Instart's latest round was led by new investor Kleiner Perkins Caufield & Byers (KPCB) with participation from prior investors Andreessen Horowitz, Greylock Partners, Sutter Hill Ventures and Tenaya Capital.

“Application performance and user experience have never been a more strategic, competitive differentiator,” Matt Murphy, general partner at KPCB, said. “Instart Logic’s application streaming approach is fundamentally different, delivering dramatic results for their customers and making existing content delivery networks obsolete.”

Instart CEO Manav Mital said his technology had introduced some of the world's most performance-obsessed companies to a new way of accelerating cloud applications in less than 12 months, and it was not going to stop there. “We’ve only scratched the surface of our technology potential, and we are pleased that KPCB is joining us to take our business into the next phase of growth.”
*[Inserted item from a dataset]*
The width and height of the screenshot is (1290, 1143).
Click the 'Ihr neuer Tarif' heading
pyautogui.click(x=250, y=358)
The company calls its technology "intelligent streaming." Its cloud-client platform identifies which parts of a web page should be prioritized in the load process and puts them in the front of the line, which means a website or Software-as-a-Service provider's customer can interact with the content sooner.

Recent additions of new features and services include PCI compliance (extremely important for retailers and anyone else dealing with credit card information) and enhanced HTML streaming, which ensure both security and performance.
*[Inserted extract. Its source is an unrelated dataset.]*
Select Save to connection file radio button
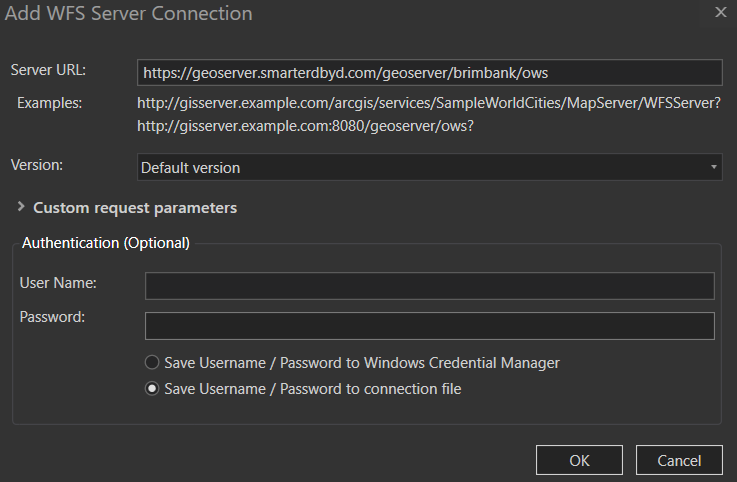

Bad performance can be just as harmful as an outage. Reports from analytics companies like Keynote and Compuware Gomez during the holiday seasons show that even slight latency often causes customers to abandon websites, and it is latency during key functions that most negatively affects the end-user experience.

Instart said in March it had grown 500 percent since its launch in the summer of 2013. Its core customer base consists of large and mid-sized companies serving millions to tens or hundreds of millions of page views each month, including Internet retailers, online travel and hospitality companies, multi-channel vendors, SaaS providers and online media and gaming companies.

Some of the most recognizable clients include Washington Post, Omni Hotels & Resorts, Volcom, Wine.com, Dollar Shave Club, New Relic, Kongregate and Gogobot.

CDN is a busy market, with companies like Akamai, LimeLight and Highwinds running ahead of the pack. Big Internet companies, such as Google and Amazon, provide CDN services of their own.

The last CDN provider to drive such a high level of investment in this market was Edgecast Networks, which secured $54 million in financing before being acquired by Verizon in November 2013. Verizon bought the company to further improve and increase its ability to meet exponential growth in online content and to broaden its portfolio of site acceleration services for digital enterprises.

Another player that is closer to Instart than the traditional CDN providers is CloudFlare, which has enjoyed great success for its site acceleration services, particularly among mass-market hosting providers and big websites.